Objectives: 

Sepsis induces the mitochondrial iNOS (i-mtNOS) and subsequent production of nitric oxide (NO•). NO• reacts with the superoxide anion generating the highly toxic peroxynitrites that impair the respiratory complexes, reducing ATP production. This condition favours the electron leak and, hence, the formation of reactive oxygen species (ROS). Melatonin is a potent antioxidant and anti-inflammatory molecule and, thus, we evaluated here its effects against mitochondrial dysfunction during sepsis.

Materials: 

Studies were performed in isolated liver mitochondria of male C57/Bl6 mice (3 mo.), and sepsis was induced by cecal ligation and puncture (CLP). The animals were divided as follows: control group; CLP group, and CLP+melatonin group. Mice were sacrificed at 8 and at 24 h after sepsis. Melatonin was sc injected at 30 mg/kg bw. Mitochondrial respiration was assessed by a high resolution respirometry. We also analysed the content and expression of UCP2 by WB and qRT-PCR, respectively, and the content of mitochondrial cytochromes by spectrophotometry.

Results: 

A significant decrease in the ADP-stimulated state 3 respiration and in the efficiency of OXPHOS in septic mice was observed.
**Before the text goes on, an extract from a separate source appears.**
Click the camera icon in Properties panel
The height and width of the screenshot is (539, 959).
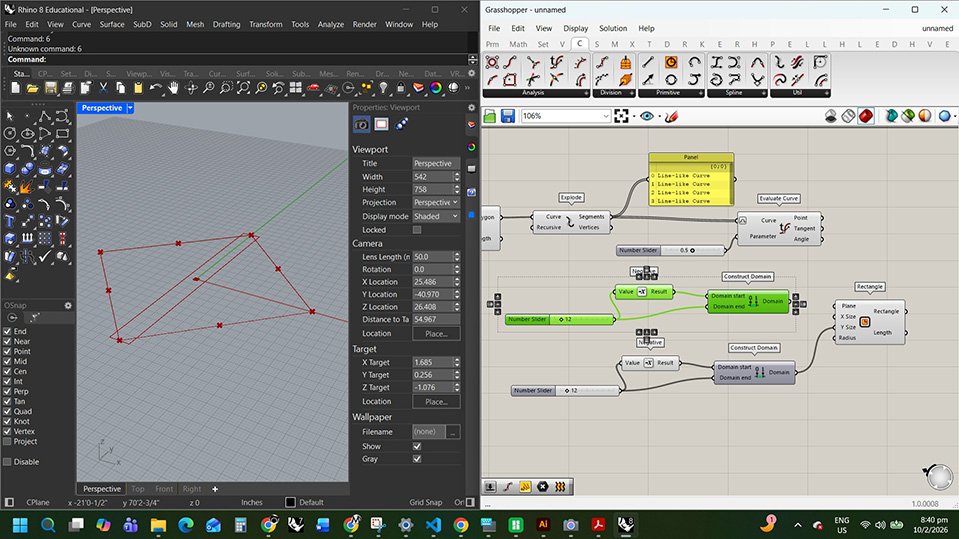[x=361, y=125]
The RCR decreased along the sepsis, reaching the lowest value 24 hrs after sepsis. RCR decrease reflects a loss of the mitochondrial membrane integrity and a respiratory uncoupling. We found a decline of the cytochrome c in mitochondria of septic mice, suggesting its release to the cytosol and activation of apoptosis. Sepsis was also followed by an increased leak state and UCP2 expression.

Conclusions: 

The data suggest a severe mitochondrial dysfunction during sepsis. Melatonin treatment restored the normal mitochondrial physiology. Thus, melatonin is able to maintain mitochondrial homeostasis, preventing its failure in sepsis.